When I look back now to the day when he stood in the Assembly Chamber, with the oath of office fresh upon his lips, and spoke to his people, there comes to me this sentence from his speech: "It is not given to any man, nor to any set of men, to see with absolutely clear vision into the future. All that can be done is to face the facts as we find them, to meet each difficulty in practical fashion, and to strive

steadily for the betterment both of our civil and social conditions."
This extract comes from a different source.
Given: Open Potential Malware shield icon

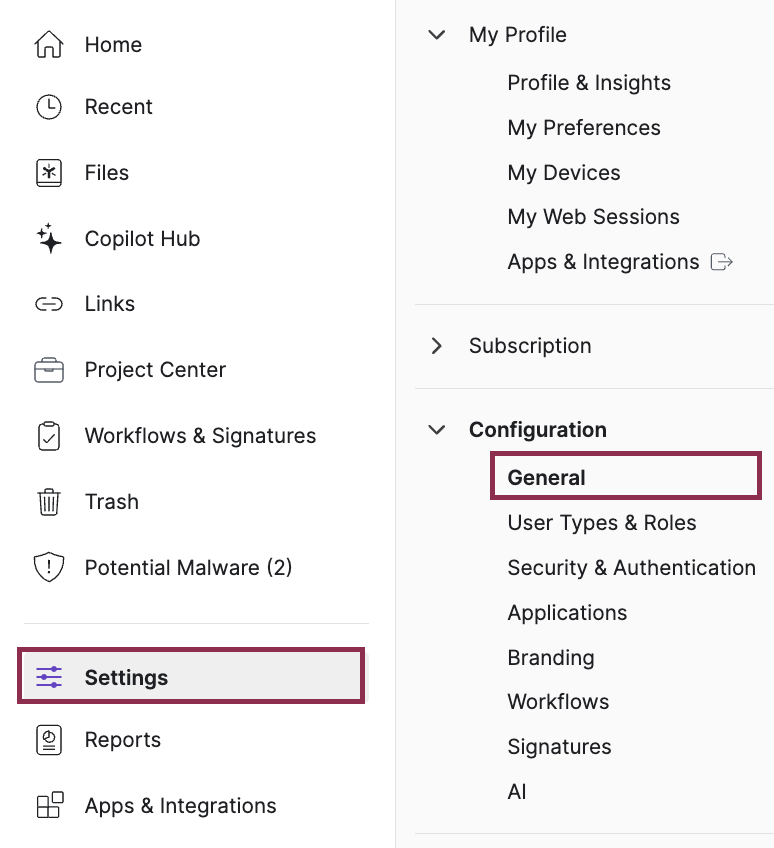Looking at the screenshot, I should coord(48,567).
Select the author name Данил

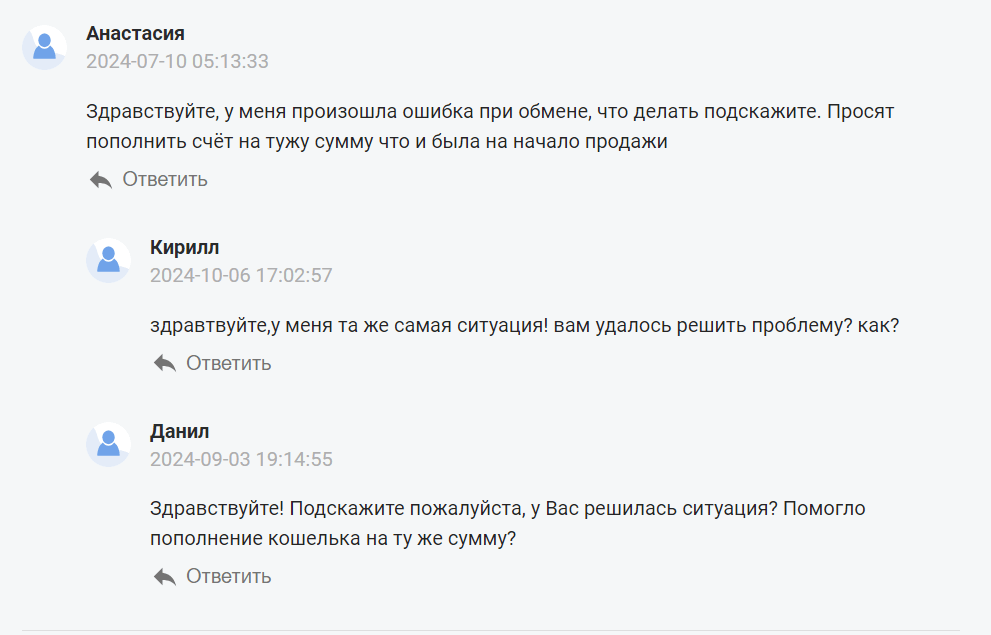(179, 432)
Truly, if ever man kept a pledge, he kept that. He nursed no ambitions; he built up no machine of his own. He was there to do his duty as it was given to him to see it, and he strove steadily for the betterment of all he touched as Governor of the State that was his by birth and long ancestry, even as his father had striven in his day and in his sphere. He made enemies-God help the poor man who has none; but he kept his friends. When he was gone, a long while after, my way led me to Albany again. I had not cared much for it since he went. And I said so to a friend, an old State official who had seen many governors come and go. He laid his hand upon my arm.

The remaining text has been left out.